FIRST NATIONAL BANK OF WALKER

From: Jeanette Goehring [mailto:jgoehring@fnbwalker.com]
Sent: Friday, September 03, 2004 5:51 PM
To: Comments
Subject: Community Reinvestment--RIN3064-AC50

Dear Sirs:

The First National Bank of Walker is pleased to have the opportunity to comment on the proposed revisions to the Community Reinvestment Act. We strongly support the FDIC’s proposal to increase the asset size of banks eligible for the small bank CRA examination to $1 billion. Bank’s regulatory burden has increased greatly over the past few years with the passage of such laws as the Gramm-Leach-Bliley Act, the USA PATRIOT Act, the FACT Act and the Check 21 Act. While banks understand the need for banking regulations, community banks find complying with them especially burdensome. Changing the asset threshold to $1 billion will decrease the regulatory burden for many community banks, leaving more time for bank employees to meet the credit needs of their community.
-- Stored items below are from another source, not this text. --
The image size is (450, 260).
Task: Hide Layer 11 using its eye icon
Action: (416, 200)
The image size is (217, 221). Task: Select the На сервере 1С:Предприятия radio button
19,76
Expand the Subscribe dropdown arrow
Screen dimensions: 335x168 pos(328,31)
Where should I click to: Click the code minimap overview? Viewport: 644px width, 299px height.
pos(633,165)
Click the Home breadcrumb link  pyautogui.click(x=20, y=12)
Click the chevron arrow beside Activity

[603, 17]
Eliminating the holding company size requirement will also reduce the regulatory burden for many community banks. Small banks with sizable holding companies find complying with CRA requirements just as difficult as small banks without sizable holding companies. When examined under the large bank requirements based on their holding company status, small banks that are part of sizable holding companies are at a competitive disadvantage. Such banks should be measured with their peers, not put on the same playing field as large banks.

However, we do not support adding a mandatory community development performance criterion for banks with assets greater than $250 million and up to $1 billion as an additional component of small bank standards. While FDIC is concerned that it is difficult for smaller institutions to make qualified investments, smaller institutions also have a difficult time competing with larger more established banks for community development loans and services.
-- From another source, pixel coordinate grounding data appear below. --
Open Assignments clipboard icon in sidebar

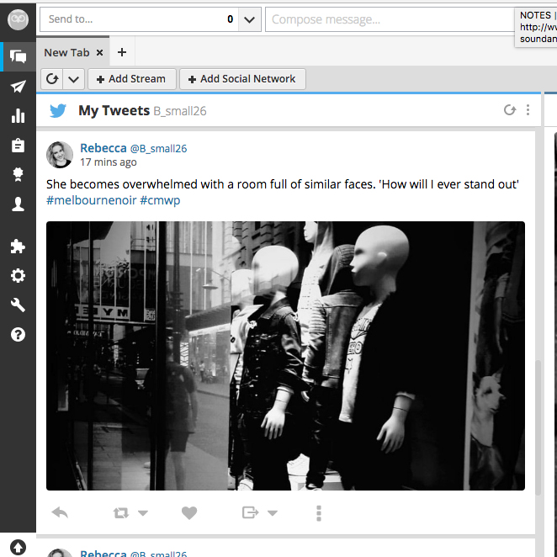tap(18, 146)
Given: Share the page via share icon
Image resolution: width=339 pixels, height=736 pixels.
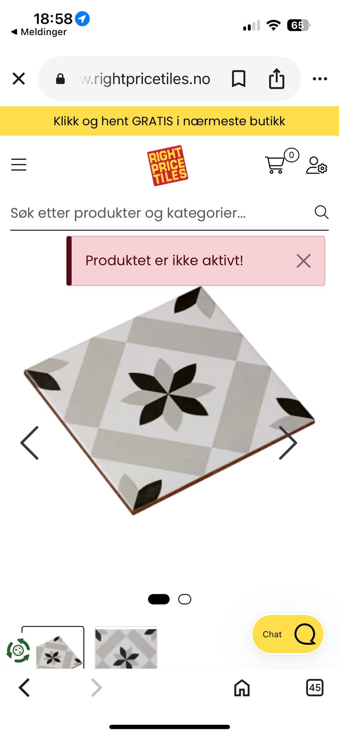Looking at the screenshot, I should (276, 79).
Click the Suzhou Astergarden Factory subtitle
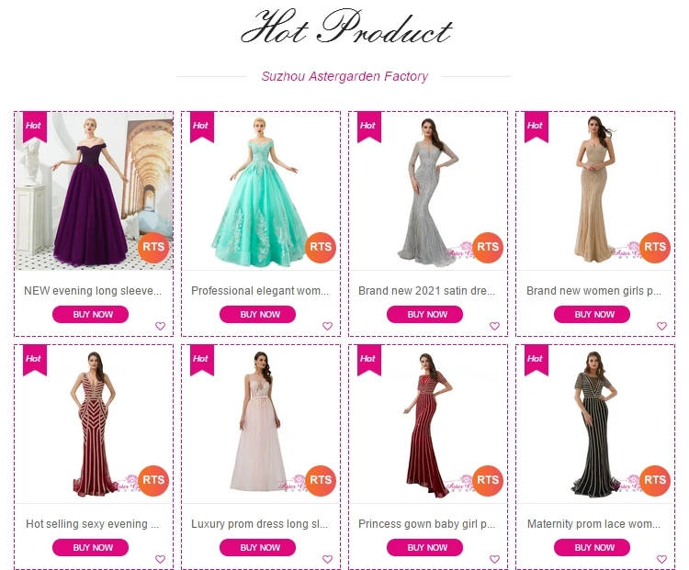Screen dimensions: 689x570 pos(345,76)
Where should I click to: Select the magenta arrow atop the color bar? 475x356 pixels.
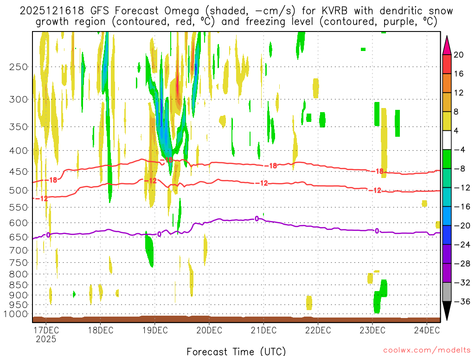[x=447, y=45]
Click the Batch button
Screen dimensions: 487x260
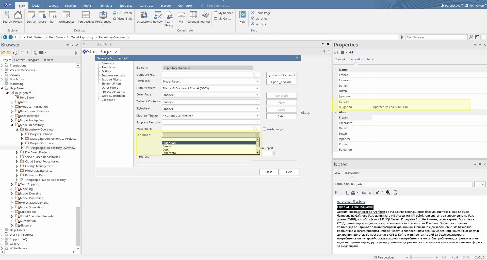coord(281,116)
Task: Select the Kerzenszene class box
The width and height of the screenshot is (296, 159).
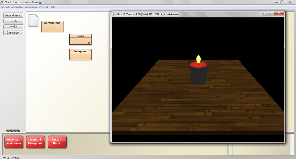Action: click(x=52, y=26)
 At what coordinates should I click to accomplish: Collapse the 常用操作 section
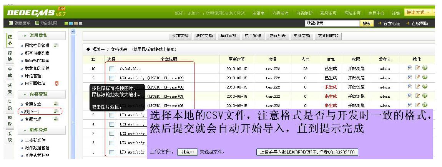point(25,35)
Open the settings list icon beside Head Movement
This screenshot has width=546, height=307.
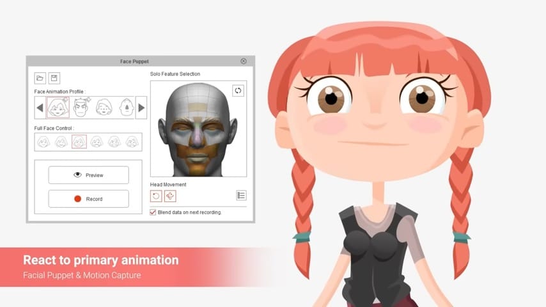tap(241, 196)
In addition, the proposal does not explain what the community development criterion is or how it will be tested. If FDIC adds community development criterion, how would it be quantified? The proposal states “banks would be required to engage in activities based on opportunities in the market and the bank’s strategic strengths.” How will the agency test this criterion? What if the bank uses staff and time resources and does not get results? In 1995, the Agencies did away with giving CRA credit based on a bank’s effort rater than a bank’s results. Is the proposal suggesting that the Agency will again review banks based on how hard they try and not just the dollar result of the CD loan, investment or service? Such a system would definitely increase the burden on banks because they would have to document their efforts in addition to documenting their results.

As an alternative, the FDIC asks whether it should apply a separate community development test, instead of adding a community development criterion. A separate community development text would not reduce the burden for small banks between $250 million and $1 billion and would require the bank to compete for the same community development loans and activities as under the current CRA large bank requirements.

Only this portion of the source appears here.